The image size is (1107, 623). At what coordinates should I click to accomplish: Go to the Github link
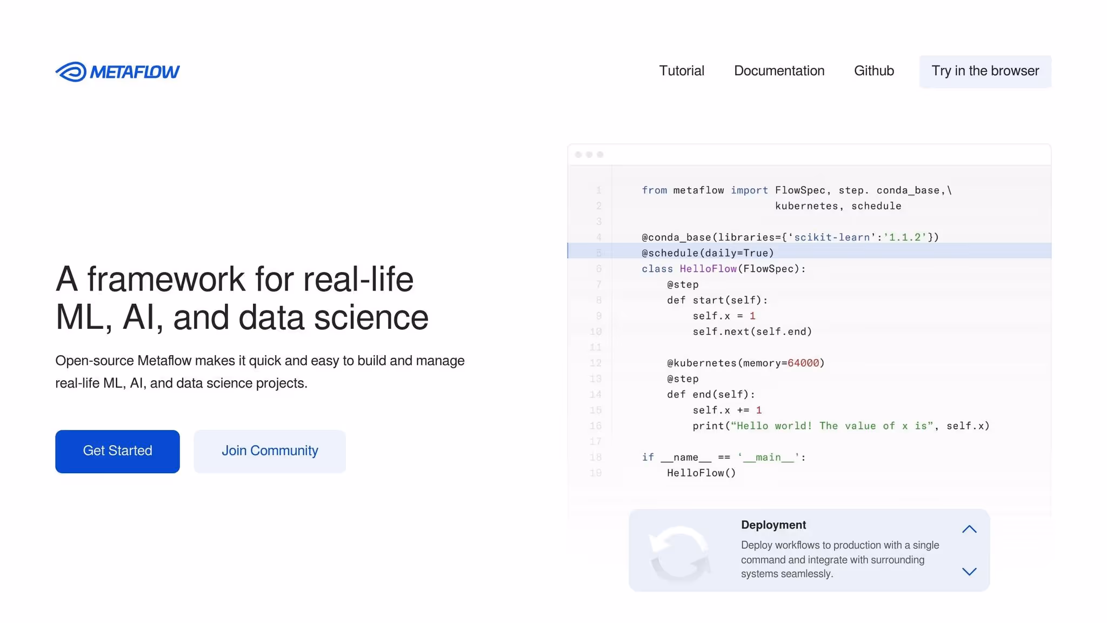(x=873, y=71)
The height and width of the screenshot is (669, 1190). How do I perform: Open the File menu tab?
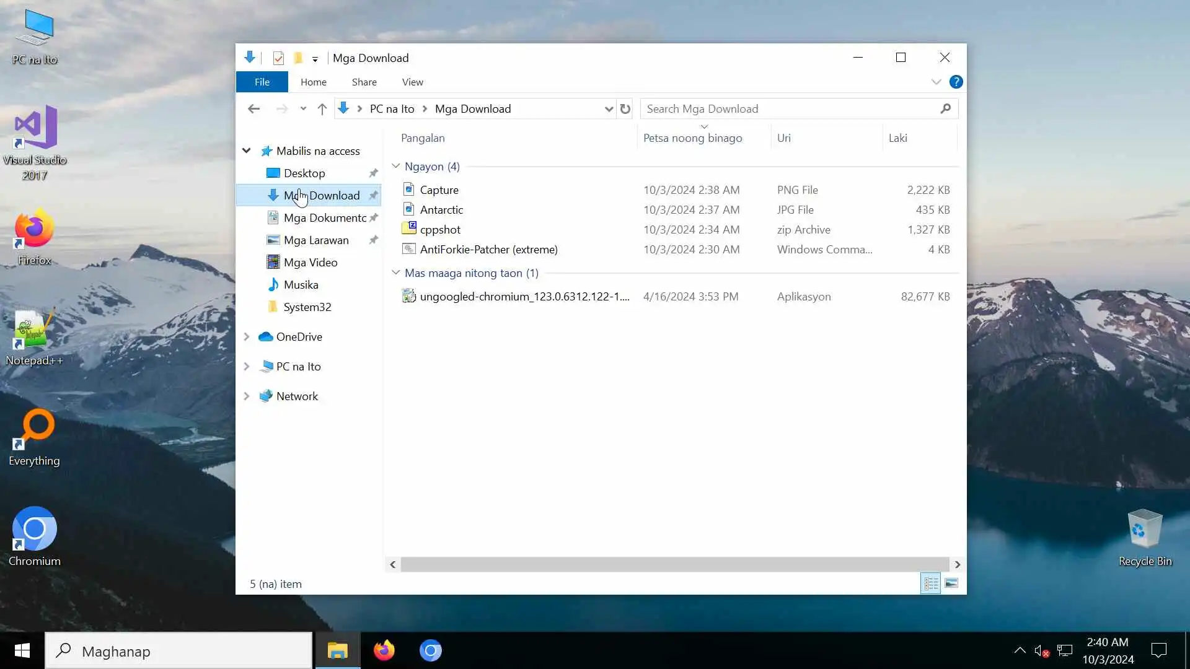pos(262,82)
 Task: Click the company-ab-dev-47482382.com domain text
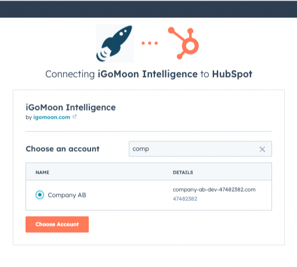click(x=214, y=189)
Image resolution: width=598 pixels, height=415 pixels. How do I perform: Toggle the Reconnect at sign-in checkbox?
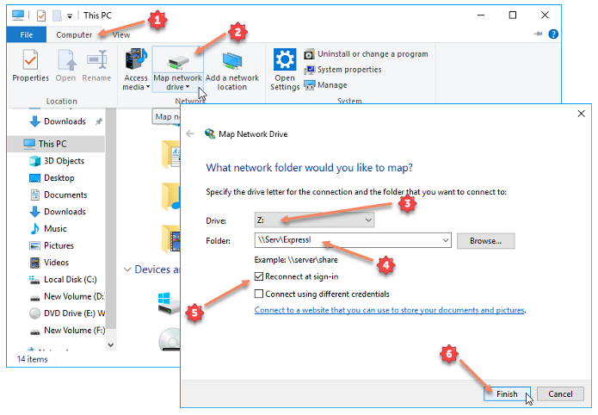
__________________________________________________
Task to complete: Output again, word for word, the listing from the line containing "The height and" through the end of the listing, both included, with the pictures left out.

Output of the task:
The height and width of the screenshot is (669, 1190). How do I perform: Open the File menu tab?
pos(262,82)
 Task: Click the company-ab-dev-47482382.com domain text
click(x=214, y=189)
Image resolution: width=598 pixels, height=415 pixels. How do I perform: Toggle the Reconnect at sign-in checkbox?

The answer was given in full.